Getting slim: It’s a goal that many share.
Getting slim: It’s a goal that many share.

It was a simple enough question: With the first quarter of the year gone... What have you accomplished for yourself so far in 2014?

The response to Dejon Simons’ Facebook post was quite revealing though, and served to highlight that while we (or maybe just me) might get overwhelmed by the negatives, there are a lot of positives out there.

And the positives are not just about new jobs etc, they are very personal positives.

Personally, I’ve a real mixed bag of a couple of weeks (big highs mixed with bigger lows) and it was nice to read these comments. Although they gave me permission to use their names, I have left them off as I am not able to show them in the context of the column.

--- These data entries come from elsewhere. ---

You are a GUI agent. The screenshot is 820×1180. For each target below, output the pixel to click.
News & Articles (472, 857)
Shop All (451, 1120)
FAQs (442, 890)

Ordinary folk, in their own words:

“Started school again. Started interning at focus. Started learning German. Signed up for a performance in this year’s mumbo nights. Tried to surf. Started to run, box, lift weights, dance. Rekindled relationships with family. Read some really good books. First time in a long time been happy with who I am.”

• “Definitely became more aware of myself.”

• “New business, new clients, meeting new people (you), relaxing more.”

• “Submitted to two literary journals, accepted in one so far, getting ready for first solo show in second quarter, and writing a poem a day for 30 days.”

• “Started my own business.”

• “I’m a month away from my Master’s. I’ve also achieved my goal of getting inducted into Kappa Delta Pi.”

• “Accomplished a year of my column! Launched my talk show! New website is launching in a couple of weeks.”

• “Lost weight.”

• “New career, lost weight, became a tweeting lunatic and have read 10 books (Columnist’s note: how the hell did you do that? I’m lucky if I read one a year….)

• “Working out regularly, eating healthier and enjoying life and family more. And haven’t had a sick day off from work since November.”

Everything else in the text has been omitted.